#### WRITTEN PROBLEM A:
Answer these questions from the passage on carbon emissions in sport:
(i) In the Greenhouse Gas Protocol, what does Scope 2 cover?
(ii) In Wolfsburg's 2020 carbon calculation, what share of the club's total emissions came from fan travel?
(iii) What were the total emissions from the Tottenham Hotspurs game against Chelsea in November 2021?
#### WRITTEN PROBLEM B:
Resume the passage on carbon emissions in sport, continuing on from its final sentence.

── PASSAGE

Counting carbon emissions accurately is a complex and technical business, but this guide will take a look at two important accounting conventions and draw on a number of case studies to show where the biggest contributions to sports’ carbon footprints lie.

Global heating is produced not only by the emission of carbon dioxide in the atmosphere but by a number of other gases too, most notably methane, which is a product of, amongst other things, meat and dairy farming. In fact, methane, molecule for molecule, has a much greater heating effect than carbon dioxide.

To allow all of these different gases’ impacts to be considered together, the basic unit of measurement used is tonnes of CO2 equivalent or tCO2e for short. As methane has around four times the impact of carbon dioxide, emitting 1 tonne of methane would be recorded as 4 tCO2e.

In the most widely used international accounting tool, the Greenhouse Gas Protocol, emissions are categorised into three groups or ‘scopes’ depending on how they have been produced.

  • Scope 1 refers to direct emissions from processes owned or controlled by an organisation. This would include on-site fossil fuel use for power and heating.
  • Scope 2 covers the emissions generated by electricity, steam, heating, and cooling purchased by an organisation.
  • Scope 3 covers all the emissions associated with processes and consumption in an organisation’s value chain.

In the case of sports organisations this could include:

  • purchased goods and services – including sports and office equipment, employee catering
  • athlete and employee travel
  • spectator travel
  • waste disposal, especially from event catering

The case studies below, which are amongst the best-documented carbon audits in global sport, take a look at:

Wolfsburg, the Bundesliga team, is a leader in the response by German football to the climate crisis. 

Its 2020 carbon calculation showed scope 1 and 2 emissions made up just 20 per cent of the total, and this was mainly for heating.

Scope 3 emissions made up 80 per cent of the club’s total emissions.

60 per cent of the club’s total emissions came from fan travel, eight per cent from team and employee travel, and five per cent from catering and merchandising.

While the precise ratios vary from sport to sport and club to club, the figures from Wolfsburg are a pretty good guide for most of the professional sports world.

Figure: CO2 footprint

Source: Moving Together: Sustainability Report of VFL Wolfsburg 2020

In November 2021, Tottenham Hotspurs hosted Chelsea in what it called the first net zero game in the Premier League. 

Total emissions from the game were 862 tonnes of carbon equivalent.

────
── INFORMATION SHOWN

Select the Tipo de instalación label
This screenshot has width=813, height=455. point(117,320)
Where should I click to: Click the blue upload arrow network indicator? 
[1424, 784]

────

#### EXERCISE ANSWER A:
(i) The emissions generated by electricity, steam, heating, and cooling purchased by an organization.
(ii) 60 percent.
(iii) 862 tonnes of carbon equivalent.

#### EXERCISE ANSWER B:
Fan travel and accommodation accounted for over 90 per cent of emissions from the game, and the majority of that came from car use.

This may not sound like very much, but there are 380 games in a Premier League season. On this basis alone, the English Premier League (EPL) is probably emitting 0.4 million tCO2e every year. 

However, this game had considerably lower emissions than most because:

  • First, a whole range of low carbon initiatives were already in place at Spurs’ new stadium – including the use of 100 per cent renewable energy at White Hart Lane –or were launched to lower the overall emissions of this game, like using biofuels to power both team’s coaches.

  • Second, many games in a Premier League season would have entailed longer travel distances of fans, and thus higher emissions, than a London derby with excellent public transport links.

  • Third, Spurs decided to exclude the emissions generated by fans who flew to the game – calculated at 229 tCO2e, which is almost a quarter of the reported total – on the curious grounds that fans might have made the flight anyway. However, with hundreds of thousands of overseas visitors coming to see EPL games every year, this seems an unreasonable assumption.

Therefore, a more reasonable estimate of the EPL’s annual footprint is closer to 0.7 million tonnes a year.

Given that just as many people are going to see lower league football as the EPL, and that the emissions associated with cup competitions, women and youth teams, and training facilities should also be added, English professional football’s annual emissions are easily in the order of 1 million tCO2e.

Table: Spurs vs Chelsea carbon emissions

 

tCO2e

Proportion

Energy

1.4

<1%

Water, wastewater, and waste

4.7

<1%

Employee commuting, both squads travel and Chelsea hotel stays

1.5

<1%

Fan travel and hotel stays

805.7

93%

Materials/consumables

44.4

5%

Misc

4.1

<1%

Total

861.9

 

Source: www.skygroup.sky/game.zero

Table: Spurs vs Chelsea fan travel emissions

Emissions source from fan travel

GHG emissions (tCO2e)

Proportion

Car

560.8

70%

  • Petrol

262.0

 

  • Diesel

257.8

 

  • Hybrid

25.5

 

  • Electric

9.9

 

  • Taxi

5.6

 

Motorbike

1.3

<1%

Rail

143.8

18%

Bus/Coach

16.7

2%

Hotel

83.0

10%

Walk/Cycle

0

0%

Total

805.6

 

Source: www.skygroup.sky/game.zero

Data on American sports’ carbon emissions remains fragmentary, but some useful work has been done, and on that basis, some plausible estimates can be made about what the scale of the problem might be.

Major League Baseball (MLB)

In 2018, a carbon audit of the MLB club, the Tampa Bay Rays, suggested annual emissions including fan travel of 35,000 tCO2e.

As one of just 32 franchises, this would give a figure for MLB as whole of around 1.1 million tCO2e.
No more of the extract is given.